- 19-Apr-2025
- Healthcare and Medical Malpractice
In India, a person can generally disinherit a legal heir through a will, but there are specific legal limitations based on the type of succession law governing the inheritance, particularly in the case of Hindus, Muslims, Christians, and Parsis. While Indian law allows individuals to decide how their property will be distributed after their death, there are restrictions that ensure that certain family members, especially spouses and children, cannot be entirely excluded from inheritance in some cases.
Under the Hindu Succession Act, 1956, which governs the inheritance of property for Hindus, Sikhs, Buddhists, and Jains, a person can disinherit a legal heir, such as a son or a daughter, through a valid will. However, there are a few critical points to understand:
A Hindu testator generally has the freedom to distribute their property as they wish, including disinheriting children or other heirs. This means they can choose to leave their property to non-family members, charity, or any other individual of their choice.
While children can be disinherited, they still have a right to maintenance during the lifetime of the testator (if they are minor or unable to support themselves). This right may persist even if the child is disinherited in the will.
The widow (wife) of the testator has a statutory right to maintenance during her lifetime. She cannot be entirely disinherited, although her share of inheritance could be reduced.
This section also provides that a will cannot deprive a widow of her legal right to property under Hindu law. Thus, while a will may exclude certain heirs (like sons or daughters), it cannot strip the widow of her legal right to be provided for.
The Hindu Succession (Amendment) Act, 2005, granted daughters equal rights in ancestral (coparcenary) property. Even if a will seeks to exclude daughters from inheritance, they are still entitled to a share in such property under Hindu law.

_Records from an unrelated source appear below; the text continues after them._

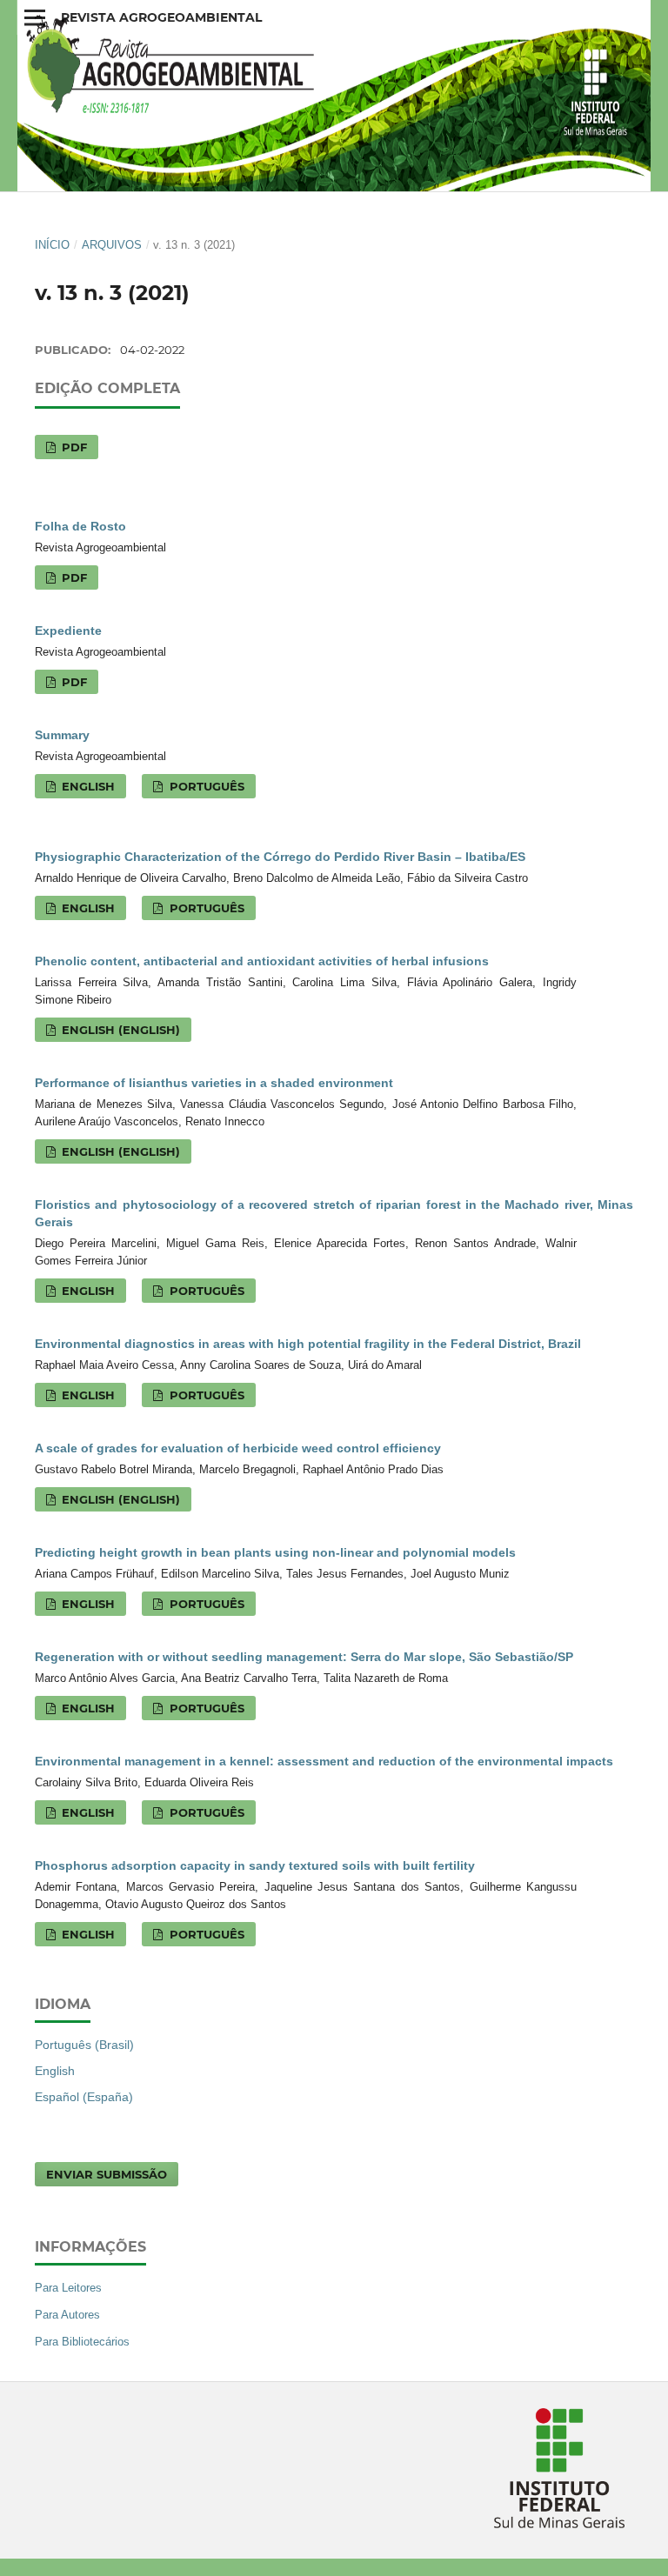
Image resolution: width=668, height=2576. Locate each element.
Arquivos (112, 244)
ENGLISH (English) (119, 1030)
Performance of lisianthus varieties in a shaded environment (214, 1083)
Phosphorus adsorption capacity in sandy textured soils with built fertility (255, 1865)
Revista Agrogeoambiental (161, 17)
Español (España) (84, 2097)
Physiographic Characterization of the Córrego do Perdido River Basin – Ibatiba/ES (280, 857)
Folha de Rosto (80, 526)
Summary (62, 735)
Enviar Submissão (106, 2174)
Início (52, 244)
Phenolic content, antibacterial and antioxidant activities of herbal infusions (262, 961)
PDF (72, 447)
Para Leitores (68, 2287)
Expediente (68, 630)
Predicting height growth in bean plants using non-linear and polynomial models (275, 1552)
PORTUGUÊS (205, 786)
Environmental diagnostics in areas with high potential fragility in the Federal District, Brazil (308, 1344)
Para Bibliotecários (82, 2341)
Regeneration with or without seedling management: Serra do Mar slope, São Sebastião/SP (304, 1657)
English (55, 2071)
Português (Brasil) (84, 2045)
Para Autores (67, 2314)
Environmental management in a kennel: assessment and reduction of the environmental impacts (324, 1761)
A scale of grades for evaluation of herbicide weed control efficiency (238, 1448)
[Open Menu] (34, 17)
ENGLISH (86, 786)
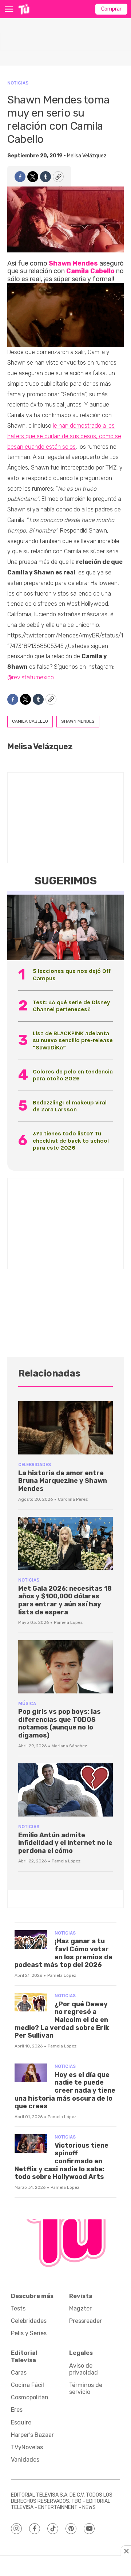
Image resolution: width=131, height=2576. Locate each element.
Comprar (111, 9)
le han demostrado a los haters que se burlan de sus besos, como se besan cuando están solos (64, 436)
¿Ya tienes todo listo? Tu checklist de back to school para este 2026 (71, 1140)
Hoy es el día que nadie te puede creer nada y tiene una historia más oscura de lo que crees (65, 2090)
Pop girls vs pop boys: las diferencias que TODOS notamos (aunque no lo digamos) (59, 1723)
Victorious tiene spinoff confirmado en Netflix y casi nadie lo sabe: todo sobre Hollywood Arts (61, 2161)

If a Hindu father has two sons and a daughter, and he executes a will that leaves all his property to one son, the daughter and the other son could be disinherited, but the daughter still retains a right to a share in ancestral property.
Under Muslim Personal Law, there is no absolute testamentary freedom like under Hindu law. Sharia law dictates fixed shares for legal heirs, such as children, parents, and spouses, which cannot be completely altered by a will.
A Muslim testator can only bequeath up to one-third of their estate through a will to individuals who are not already entitled under Muslim inheritance law (like non-heirs, charity, or friends).
The remaining two-thirds of the estate must be distributed according to Shariah law to the legal heirs. The shares of the legal heirs (spouse, children, parents) are predetermined and cannot be reduced or excluded through the will.
A testator cannot disinherit children completely. Even if the will attempts to do so, children will still receive their obligatory share under Sharia law.
If a Muslim father tries to disinherit his daughter through a will, she will still receive her fixed share according to Sharia law, which is half of the son’s share.
Under the Indian Succession Act, 1925, which governs the inheritance of property for Christians and Parsis, a person has more freedom to disinherit heirs compared to the personal laws of Hindus and Muslims.
Christians and Parsis have wide discretion in drafting their will, and they can exclude legal heirs (such as children, spouses, or parents) from inheritance.
In the case of Christians, a spouse can be completely excluded from the will if the will explicitly states so, though this is uncommon and may be contested.
Similarly, children can be disinherited under the will, but if no will is made, they inherit according to the law of intestate succession.
A Christian testator can draft a will excluding one of their children from inheritance, leaving the property to another child or a third party, provided that the will is validly executed.
While disinheriting a legal heir is possible, there are several important legal implications and potential complications:
A disinherited heir may choose to contest the will in court, claiming it was executed under undue influence, fraud, or when the testator lacked testamentary capacity.
In cases of Hindu law and certain personal laws, even if a legal heir is excluded from the will, they may still have a right to maintenance if they are unable to support themselves.
Under Hindu law, daughters have a right to ancestral property even if excluded from a will, and this cannot be altered by the will.
A father may exclude his eldest son from the inheritance by writing in the will that the son will not inherit anything. However, the son could still challenge the will if there’s evidence of undue influence or if the father was not in his sound mind when executing it.
A Muslim testator may try to bequeath his entire estate to a charity, excluding his children. However, his children will still receive their legal share under Muslim inheritance law.
A Christian father may disinherit one of his children in the will, leaving the entire estate to the other child. The disinherited child can contest the will, but the court will generally uphold the testator’s wishes, as long as the will is legally executed.